Quickstart: PyTorch#
This example uses SkyPilot to train a GPT-like model (inspired by Karpathy’s minGPT) with Distributed Data Parallel (DDP) in PyTorch.
We define a SkyPilot YAML with the resource requirements, the setup commands, and the commands to run:
# train.yaml
name: minGPT-ddp
resources:
cpus: 4+
accelerators: L4:4 # Or A100:8, H100:8
# Optional: upload a working directory to remote ~/sky_workdir.
# Commands in "setup" and "run" will be executed under it.
#
# workdir: .
# Optional: upload local files.
# Format:
# /remote/path: /local/path
#
# file_mounts:
# ~/.vimrc: ~/.vimrc
# ~/.netrc: ~/.netrc
setup: |
git clone --depth 1 https://github.com/pytorch/examples || true
cd examples
git filter-branch --prune-empty --subdirectory-filter distributed/minGPT-ddp
# SkyPilot's default image on AWS/GCP has CUDA 11.6 (Azure 11.5).
uv pip install -r requirements.txt "numpy<2" "torch==1.12.1+cu113" --extra-index-url https://download.pytorch.org/whl/cu113
run: |
cd examples/mingpt
export LOGLEVEL=INFO
echo "Starting minGPT-ddp training"
torchrun \
--nproc_per_node=$SKYPILOT_NUM_GPUS_PER_NODE \
main.py
Tip
In the YAML, the workdir
and file_mounts
fields are commented out. To
learn about how to use them to mount local dirs/files or object store buckets
(S3, GCS, R2) into your cluster, see Syncing Code and Artifacts.
Tip
The SKYPILOT_NUM_GPUS_PER_NODE
environment variable is automatically set by SkyPilot to the number of GPUs per node. See Secrets and Environment Variables for more.
Then, launch training:
$ sky launch -c mingpt train.yaml
This will provision the cheapest cluster with the required resources, execute the setup commands, then execute the run commands.
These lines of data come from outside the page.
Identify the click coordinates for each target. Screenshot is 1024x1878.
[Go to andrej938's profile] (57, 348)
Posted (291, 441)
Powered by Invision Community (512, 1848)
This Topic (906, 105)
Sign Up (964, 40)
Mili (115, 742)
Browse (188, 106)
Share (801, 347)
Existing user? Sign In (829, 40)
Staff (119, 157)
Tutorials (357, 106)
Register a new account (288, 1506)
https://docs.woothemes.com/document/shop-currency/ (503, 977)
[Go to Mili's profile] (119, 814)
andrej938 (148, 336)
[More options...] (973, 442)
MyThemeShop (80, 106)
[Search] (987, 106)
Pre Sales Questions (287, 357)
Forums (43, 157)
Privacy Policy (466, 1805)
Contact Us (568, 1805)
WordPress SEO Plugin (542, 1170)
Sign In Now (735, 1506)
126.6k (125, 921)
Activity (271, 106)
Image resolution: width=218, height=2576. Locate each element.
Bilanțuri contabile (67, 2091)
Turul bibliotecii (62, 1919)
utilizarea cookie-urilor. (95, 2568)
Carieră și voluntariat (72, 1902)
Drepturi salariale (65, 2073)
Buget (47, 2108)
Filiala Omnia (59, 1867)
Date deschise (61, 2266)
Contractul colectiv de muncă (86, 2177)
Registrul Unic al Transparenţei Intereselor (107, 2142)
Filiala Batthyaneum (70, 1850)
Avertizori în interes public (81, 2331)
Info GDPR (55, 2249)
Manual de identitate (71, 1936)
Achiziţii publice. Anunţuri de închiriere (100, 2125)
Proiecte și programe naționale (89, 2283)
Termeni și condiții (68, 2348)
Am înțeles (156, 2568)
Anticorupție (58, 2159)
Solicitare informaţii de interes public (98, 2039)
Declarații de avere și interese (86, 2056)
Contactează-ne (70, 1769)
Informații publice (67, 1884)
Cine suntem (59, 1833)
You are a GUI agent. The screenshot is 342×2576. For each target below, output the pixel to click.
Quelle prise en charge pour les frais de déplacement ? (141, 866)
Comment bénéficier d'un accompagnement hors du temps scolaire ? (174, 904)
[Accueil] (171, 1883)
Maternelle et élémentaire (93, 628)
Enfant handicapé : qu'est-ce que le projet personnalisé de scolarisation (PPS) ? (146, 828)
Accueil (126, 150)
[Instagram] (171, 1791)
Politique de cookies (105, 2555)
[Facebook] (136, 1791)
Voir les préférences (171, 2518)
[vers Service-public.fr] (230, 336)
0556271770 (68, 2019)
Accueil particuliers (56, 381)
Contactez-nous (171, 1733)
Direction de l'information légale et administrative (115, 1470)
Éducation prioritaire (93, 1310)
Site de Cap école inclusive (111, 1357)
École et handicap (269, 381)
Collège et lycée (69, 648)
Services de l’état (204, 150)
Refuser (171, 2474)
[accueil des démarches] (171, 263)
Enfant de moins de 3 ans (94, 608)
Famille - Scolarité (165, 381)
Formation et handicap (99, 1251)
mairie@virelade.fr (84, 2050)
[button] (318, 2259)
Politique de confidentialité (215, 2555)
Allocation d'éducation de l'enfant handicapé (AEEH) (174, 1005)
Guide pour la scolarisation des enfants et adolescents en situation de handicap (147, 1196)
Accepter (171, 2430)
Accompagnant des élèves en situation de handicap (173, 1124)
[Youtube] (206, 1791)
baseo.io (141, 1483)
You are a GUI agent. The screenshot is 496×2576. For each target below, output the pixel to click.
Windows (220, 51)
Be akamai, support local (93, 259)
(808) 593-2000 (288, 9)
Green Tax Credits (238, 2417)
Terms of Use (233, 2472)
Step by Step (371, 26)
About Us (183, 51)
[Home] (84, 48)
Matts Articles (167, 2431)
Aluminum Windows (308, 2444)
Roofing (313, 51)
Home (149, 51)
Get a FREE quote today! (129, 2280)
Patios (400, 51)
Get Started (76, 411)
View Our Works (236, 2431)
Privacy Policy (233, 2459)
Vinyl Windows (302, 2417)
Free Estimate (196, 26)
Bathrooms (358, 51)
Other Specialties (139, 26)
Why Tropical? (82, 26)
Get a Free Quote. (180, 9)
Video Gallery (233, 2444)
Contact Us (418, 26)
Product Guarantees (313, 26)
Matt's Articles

After the training job starts running, you can safely Ctrl-C
to detach
from logging and the job will continue to run remotely on the cluster. To stop
the job, use the sky cancel <cluster_name> <job_id>
command (refer to CLI reference).
After training, transfer artifacts such as logs and checkpoints using familiar tools.
Tip
Feel free to copy-paste the YAML above and customize it for your own project.